Что для меня деньги? Думаю, вещь не первостепенной важности, хотя, конечно, хотелось, чтобы их хватало. Сегодня я больше всего люблю, наверное, тратить на книги. Что бы я купил, если бы денег неожиданно стало много? Не знаю… например, дачу на берегу Финского залива, я там много времени в детстве проводил. Да на любой шкале можно придумать, как интересно потратить. Если миллионы — скажем, купил бы Босха или Брейгеля-старшего в Эрмитаж. Себе домой? Нет, домой как-то неинтересно, лучше в музей. Хотя, если денег будет в два раза больше, можно второго себе домой. Был бы миллиард — организовал бы экспедицию на Марс. Нет, миллиарда мало, надо, наверное, десять. Мы остановились в исследовании космоса, а это важная вещь — нельзя миллионы лет жить на одной и той же Земле. Вообще, есть много важных научных проектов, которые не имеют сиюминутной практической пользы и потому не находят государственного финансирования. Некоторым везет: вот недавняя миссия аппарата «Розетта» на комету — это же потрясающее достижение ученых и инженеров.
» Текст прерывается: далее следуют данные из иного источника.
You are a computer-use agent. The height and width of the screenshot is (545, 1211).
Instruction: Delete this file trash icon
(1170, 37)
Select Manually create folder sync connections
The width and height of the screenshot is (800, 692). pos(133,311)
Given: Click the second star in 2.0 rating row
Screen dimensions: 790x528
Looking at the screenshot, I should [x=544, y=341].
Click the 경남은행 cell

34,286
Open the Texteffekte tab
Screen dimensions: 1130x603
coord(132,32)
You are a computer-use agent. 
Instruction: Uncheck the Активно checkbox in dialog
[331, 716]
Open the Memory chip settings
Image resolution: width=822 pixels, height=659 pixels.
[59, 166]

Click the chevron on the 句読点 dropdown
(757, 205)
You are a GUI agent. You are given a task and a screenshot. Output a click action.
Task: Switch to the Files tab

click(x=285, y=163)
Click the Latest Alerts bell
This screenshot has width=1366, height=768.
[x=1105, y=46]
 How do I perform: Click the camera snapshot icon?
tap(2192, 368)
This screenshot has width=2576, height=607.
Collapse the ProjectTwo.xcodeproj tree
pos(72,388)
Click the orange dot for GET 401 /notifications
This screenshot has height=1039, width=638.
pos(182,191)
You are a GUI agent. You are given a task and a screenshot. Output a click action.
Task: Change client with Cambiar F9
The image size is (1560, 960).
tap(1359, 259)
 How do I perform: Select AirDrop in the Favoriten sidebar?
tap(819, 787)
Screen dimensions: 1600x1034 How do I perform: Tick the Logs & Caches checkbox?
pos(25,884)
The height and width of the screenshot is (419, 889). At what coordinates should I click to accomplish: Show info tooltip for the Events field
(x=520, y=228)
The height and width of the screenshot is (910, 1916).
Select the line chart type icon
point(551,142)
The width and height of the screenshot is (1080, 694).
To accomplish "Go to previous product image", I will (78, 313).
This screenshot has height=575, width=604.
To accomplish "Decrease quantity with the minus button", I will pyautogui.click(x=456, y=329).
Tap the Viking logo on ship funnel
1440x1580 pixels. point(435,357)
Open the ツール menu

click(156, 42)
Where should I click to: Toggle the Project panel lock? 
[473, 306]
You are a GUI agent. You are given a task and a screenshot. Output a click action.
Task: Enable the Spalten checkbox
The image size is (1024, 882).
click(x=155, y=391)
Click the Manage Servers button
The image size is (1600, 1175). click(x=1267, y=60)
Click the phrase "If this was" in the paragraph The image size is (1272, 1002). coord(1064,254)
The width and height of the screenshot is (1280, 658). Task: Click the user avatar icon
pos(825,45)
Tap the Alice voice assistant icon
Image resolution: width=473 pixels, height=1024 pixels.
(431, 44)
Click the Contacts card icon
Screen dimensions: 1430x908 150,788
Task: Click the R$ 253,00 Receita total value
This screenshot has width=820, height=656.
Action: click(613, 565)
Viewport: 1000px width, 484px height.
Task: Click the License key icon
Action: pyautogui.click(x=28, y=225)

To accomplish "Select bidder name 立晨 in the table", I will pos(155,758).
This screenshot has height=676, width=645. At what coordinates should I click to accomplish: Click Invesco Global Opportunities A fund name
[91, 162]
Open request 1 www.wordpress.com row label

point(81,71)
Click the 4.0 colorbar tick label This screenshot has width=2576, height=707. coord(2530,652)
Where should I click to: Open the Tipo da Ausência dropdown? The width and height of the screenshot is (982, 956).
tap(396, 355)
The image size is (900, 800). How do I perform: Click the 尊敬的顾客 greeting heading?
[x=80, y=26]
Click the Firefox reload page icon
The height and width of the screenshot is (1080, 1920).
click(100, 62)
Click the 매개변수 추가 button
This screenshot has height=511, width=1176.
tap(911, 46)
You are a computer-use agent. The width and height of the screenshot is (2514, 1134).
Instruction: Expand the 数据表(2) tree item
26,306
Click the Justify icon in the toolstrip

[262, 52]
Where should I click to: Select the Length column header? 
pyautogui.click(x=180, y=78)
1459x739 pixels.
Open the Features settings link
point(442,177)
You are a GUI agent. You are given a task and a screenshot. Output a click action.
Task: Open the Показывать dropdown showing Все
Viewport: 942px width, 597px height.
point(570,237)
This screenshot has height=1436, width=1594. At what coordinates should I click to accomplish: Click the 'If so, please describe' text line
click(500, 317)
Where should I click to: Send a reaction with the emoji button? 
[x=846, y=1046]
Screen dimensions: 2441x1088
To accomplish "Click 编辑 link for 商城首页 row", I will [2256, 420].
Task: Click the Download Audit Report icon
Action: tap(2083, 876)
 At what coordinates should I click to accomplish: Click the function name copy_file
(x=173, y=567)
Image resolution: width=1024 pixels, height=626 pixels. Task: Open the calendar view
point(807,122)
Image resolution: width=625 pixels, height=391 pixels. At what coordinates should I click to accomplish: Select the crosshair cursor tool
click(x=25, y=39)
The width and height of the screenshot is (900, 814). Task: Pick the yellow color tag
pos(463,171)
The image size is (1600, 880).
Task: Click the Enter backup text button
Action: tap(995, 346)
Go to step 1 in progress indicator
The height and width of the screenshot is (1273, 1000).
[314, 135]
Но есть много других проектов и в изучении космоса, и в физике, и в биологии. Например, как наш мозг работает — хотелось бы понять. На любознательность денег не жалко.

Про детей

Александре — 12, Николаю — 8. Александра родилась в Петербурге, на Васильевском острове, а Николай — в Женеве. Последние 5 лет они живут примерно пополам между Швейцарией и Россией. И там, и там в школу ходят, по-русски совершенно нормально говорят, по-французски, может, немножечко хуже. Они очень себя связывают и с Петербургом, и с Женевой. Их поколение уже воспринимает мир глобально и может сказать: мне нравится в России, но я могу поехать поработать в Лондон или в Рио. Хочется, чтобы у них была интересная жизнь, а как конкретно сложится — неизвестно, очень много случайностей влияет на нашу судьбу… И интересную жизнь можно прожить самыми разными способами. Главное — они очень радостные и счастливые, надеюсь, такими и останутся.

Три слова о себе

Я довольно болтливый человек, много и громко разговариваю. Знаете, Норберта Винера когда-то спросили, кто такой профессор, и он сказал, что это человек, который может без подготовки говорить на любую тему ровно 45 минут. Еще не могу сказать, что я конфликтный, но иногда хочется стукнуть кулаком по столу. Бываю раздражительным, иногда попусту спорю,— я этим недоволен, но плохо контролирую. Еще я умный, наверное. Не дурак, так сказать. Талантливый? Это из другой немножечко области. Можно быть умным в одном смысле и глупым — в другом. Надеюсь, что я неглупый в большинстве смыслов.